What you will do | Translate this sentence from the passage on the polyethylene catalyst into Spanish: "It is the intention of the invention to develop a process for making polyethylene through homopolymerization or copolymerization of ethylene with alpha-olefins in the presence of a titanium amide catalyst on an organic polymer carrier, and a titanium amide catalyst on an organic polymer carrier, which do not show the known disadvantages and which are characterized by a high polymerization activity, a low catalyst residual content, and a good polymer color as well as efficient production."

Passage provided |
■ ■ ■ ■

It is the intention of the invention to develop a process for making polyethylene through homopolymerization or copolymerization of ethylene with alpha-olefins in the presence of a titanium amide catalyst on an organic polymer carrier, and a titanium amide catalyst on an organic polymer carrier, which do not show the known disadvantages and which are characterized by a high polymerization activity, a low catalyst residual content, and a good polymer color as well as efficient production.

According to the invention, polymerization to produce polyethylene through homopolymerization or copolymerization of ethylene with alpha-olefins is initiated by

1. a titanium amide catalyst on an organic polymer carrier with

a) a partly chloromethylated styrene divinyl benzene copolymer with

a divinyl benzene content of 1 to 45 percent by weight,

a chlorine content of 5 to 23 percent by weight,

a specific surface area of 5 to 1,000 m 2 /g, and

a particle size of 50 to 3,000 μm as the organic polymer material

b) a complex compound supported by the above organic polymer material, with the general formula of

(R m MgX 2−m )·(R n AlY 3−n ) p ·(X q TiL 4−q )·ED r

 whereby:

R=alkyl, cycloalkyl, aryl, aralkyl, alkaryl, alkenyl

X=halogen

Y=hydrogen, halogen, alkoxy

L=dialkylamido, dicycloalkylamido, diarylamido, diaralkylamido, dialkarylamido or mixed

ED=organic compound acting as electron donor, such as linear or cyclic ethers, thioethers or others

m=1 or 2

n=numerical value 1 through 3

p=numerical value 0.1 to 1

q=0, 1, 2 or 3

r=numerical value 1 to 2

c) the conversion product of the complex compound supported by the organic polymer material of b) with a mixture of

A) a compound of the general formula of

X m TiY 4−m

 whereby

X,

Y=halogen, alkyl, aryl, alkaryl, aralkyl, alkoxy, aroxy

m=1, 2, 3 or 4and

B) a compound of the general formula of

R n CX 4−n

 whereby

R=hydrogen, alkyl, aryl, alkaryl, aralkyl, chloromethyl, dichloromethyl, trichloromethyl or partially halogenated alkyl

X=halogen, alkyl, alkenyl, aryl, alkaryl, aralkyl, alkoxy, aroxy

n=0, 1, 2 or 3

with a molar ratio of the compounds A) and B) in the range of 1:0.1 to 1:2

whereby the starting substrate for the compound supported by the organic polymer material at b) is made through intensive grinding and mingling of the organic polymer material with the transition metal compound below the glass transition temperature of the polymer under anaerobic conditions, and

2. a compound of the following general formula acting as an activator

R m AlY 3−m

 whereby

R=alkyl, cycloalkyl, aryl, alkaryl, aralkyl, alkenyl

Y=hydrogen, halogen, alkoxy

m=numerical value of 1 to 3.

■ ■ ■ ■

Entries supplied |
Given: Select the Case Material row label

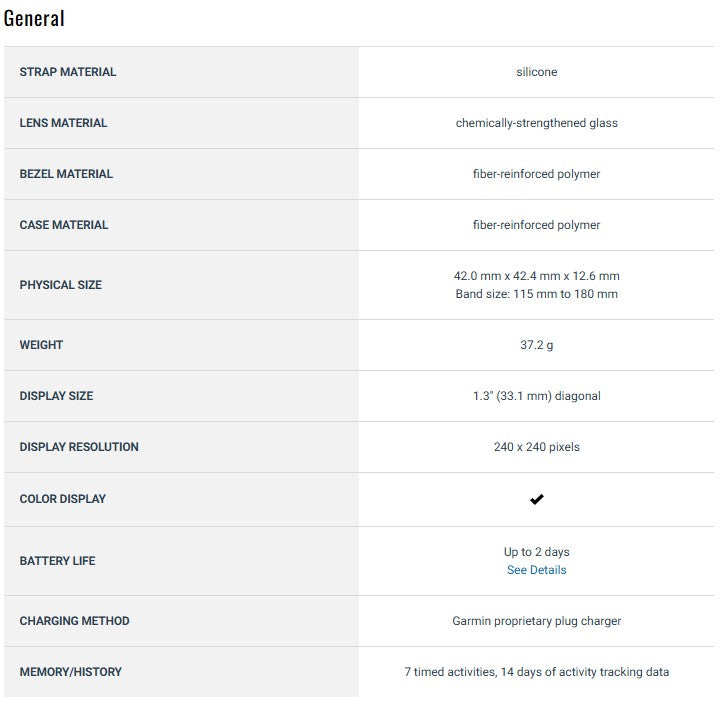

■ ■ ■ ■

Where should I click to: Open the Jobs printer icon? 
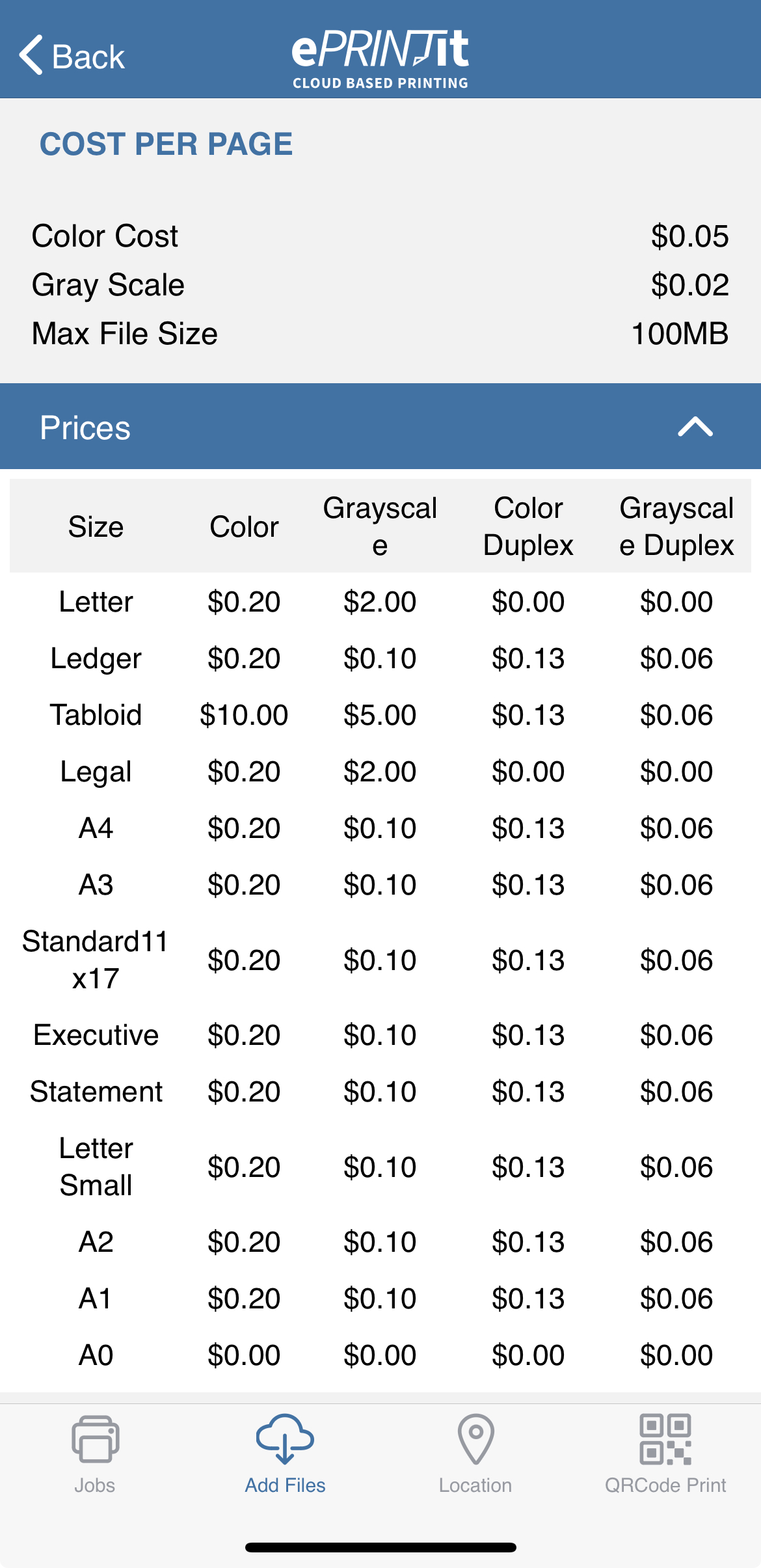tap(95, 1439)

■ ■ ■ ■

Reply to the task | La intención de la invención es desarrollar un procedimiento para fabricar polietileno mediante homopolimerización o copolimerización de etileno con alfa-olefinas en presencia de un catalizador de amida de titanio sobre un soporte de polímero orgánico, y un catalizador de amida de titanio sobre un soporte de polímero orgánico, que no presenten las desventajas conocidas y que se caractericen por una alta actividad de polimerización, un bajo contenido residual de catalizador y un buen color del polímero, así como por una producción eficiente.